=== TRECHO DO TEXTO ===

Na visão de alguns estudiosos, a prática de esportes sem fins competitivos ou de performance pode trazer contribuições que vão além dos benefícios físicos e psicológicos. De acordo com essas análises, a sociabilização e a superação de limites estariam entre os ganhos dos praticantes. Seguindo essa linha, o Em Pauta desta edição se propõe a discutir mais um aspecto do esporte: seu potencial educativo. Para falar sobre o assunto, foram convidados o professor doutor em educação pela Universidade de São Paulo (USP) Osvaldo Luiz Ferraz, especialista em educação física escolar, e a ex-jogadora de vôlei e presidente do Instituto Esporte & Educação (IEE) Ana Moser. Leia os artigos a seguir


Esporte na educação da criança ativa

por Ana Moser, Adriano Rossetto e Caio Martins

A prática do esporte é direito de todo e cada brasileiro, reconhecido na Constituição Federal, ao lado de outros direitos básicos, como saúde, educação, moradia e trabalho. E, como não poderia deixar de ser, esse direito é reforçado no Estatuto da Criança e do Adolescente, denotando aos municípios, estados e à União a responsabilidade por proporcionar os meios da prática esportiva e de lazer para todos.

=== DADOS COLETADOS ===

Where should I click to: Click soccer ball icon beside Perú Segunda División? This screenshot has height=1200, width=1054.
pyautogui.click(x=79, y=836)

===

- TAREFA PROPOSTA 1
Responda com base no texto sobre esporte e educação:
(a) Por qual universidade Osvaldo Luiz Ferraz é doutor em educação?
(b) Que instituto Ana Moser preside?
(c) Além da Constituição Federal, em que documento o direito à prática do esporte é reforçado?
- TAREFA PROPOSTA 2
Copie o trecho do texto sobre esporte e educação que vai de "A prática do" até "lazer para todos.".
A listagem é um material à parte, sem relação com o texto.

- RESPOSTA DO EXERCÍCIO 1
(a) Pela Universidade de São Paulo (USP).
(b) O Instituto Esporte & Educação (IEE).
(c) No Estatuto da Criança e do Adolescente.

- RESPOSTA DO EXERCÍCIO 2
A prática do esporte é direito de todo e cada brasileiro, reconhecido na Constituição Federal, ao lado de outros direitos básicos, como saúde, educação, moradia e trabalho. E, como não poderia deixar de ser, esse direito é reforçado no Estatuto da Criança e do Adolescente, denotando aos municípios, estados e à União a responsabilidade por proporcionar os meios da prática esportiva e de lazer para todos.